What is needed: A single number is the answer: the count of lines below that contain "agent".

Records excerpted from a collection:
__________________________________________________
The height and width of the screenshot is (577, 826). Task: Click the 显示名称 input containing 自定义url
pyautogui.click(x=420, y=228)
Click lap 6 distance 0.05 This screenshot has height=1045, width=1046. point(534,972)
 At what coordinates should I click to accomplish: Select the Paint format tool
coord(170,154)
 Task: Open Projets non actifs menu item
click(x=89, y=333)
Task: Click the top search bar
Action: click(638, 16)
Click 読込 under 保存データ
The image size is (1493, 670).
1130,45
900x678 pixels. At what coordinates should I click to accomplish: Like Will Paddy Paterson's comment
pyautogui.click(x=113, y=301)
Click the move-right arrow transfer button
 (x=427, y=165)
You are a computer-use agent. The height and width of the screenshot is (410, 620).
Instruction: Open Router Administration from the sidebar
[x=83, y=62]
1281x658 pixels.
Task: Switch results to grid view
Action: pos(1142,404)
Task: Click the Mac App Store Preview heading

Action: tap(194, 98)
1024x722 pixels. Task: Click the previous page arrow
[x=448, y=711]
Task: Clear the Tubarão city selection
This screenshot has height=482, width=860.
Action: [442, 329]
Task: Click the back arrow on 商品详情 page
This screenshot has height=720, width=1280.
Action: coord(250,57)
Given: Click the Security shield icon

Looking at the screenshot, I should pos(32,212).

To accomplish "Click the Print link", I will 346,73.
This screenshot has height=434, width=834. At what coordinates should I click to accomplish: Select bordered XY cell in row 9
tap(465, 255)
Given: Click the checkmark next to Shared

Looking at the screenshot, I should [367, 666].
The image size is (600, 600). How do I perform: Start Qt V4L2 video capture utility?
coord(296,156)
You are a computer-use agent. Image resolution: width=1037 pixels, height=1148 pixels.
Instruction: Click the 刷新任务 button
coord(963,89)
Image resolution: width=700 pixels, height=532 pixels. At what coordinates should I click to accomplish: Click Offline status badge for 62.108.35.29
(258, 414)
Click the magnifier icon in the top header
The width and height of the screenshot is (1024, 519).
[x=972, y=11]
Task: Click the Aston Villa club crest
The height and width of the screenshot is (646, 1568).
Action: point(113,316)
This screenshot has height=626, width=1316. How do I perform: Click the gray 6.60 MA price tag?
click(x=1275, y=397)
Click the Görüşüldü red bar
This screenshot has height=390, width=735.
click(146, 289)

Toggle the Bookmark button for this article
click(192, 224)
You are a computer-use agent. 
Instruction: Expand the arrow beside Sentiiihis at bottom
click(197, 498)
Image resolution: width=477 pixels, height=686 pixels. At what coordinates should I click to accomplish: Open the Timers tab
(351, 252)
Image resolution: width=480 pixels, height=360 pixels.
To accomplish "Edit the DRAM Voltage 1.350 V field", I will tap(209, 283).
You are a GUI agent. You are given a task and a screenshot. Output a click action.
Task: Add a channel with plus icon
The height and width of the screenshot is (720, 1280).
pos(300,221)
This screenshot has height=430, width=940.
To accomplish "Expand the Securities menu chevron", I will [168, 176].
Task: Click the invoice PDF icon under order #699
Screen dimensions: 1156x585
__________________________________________________
Answer area: 4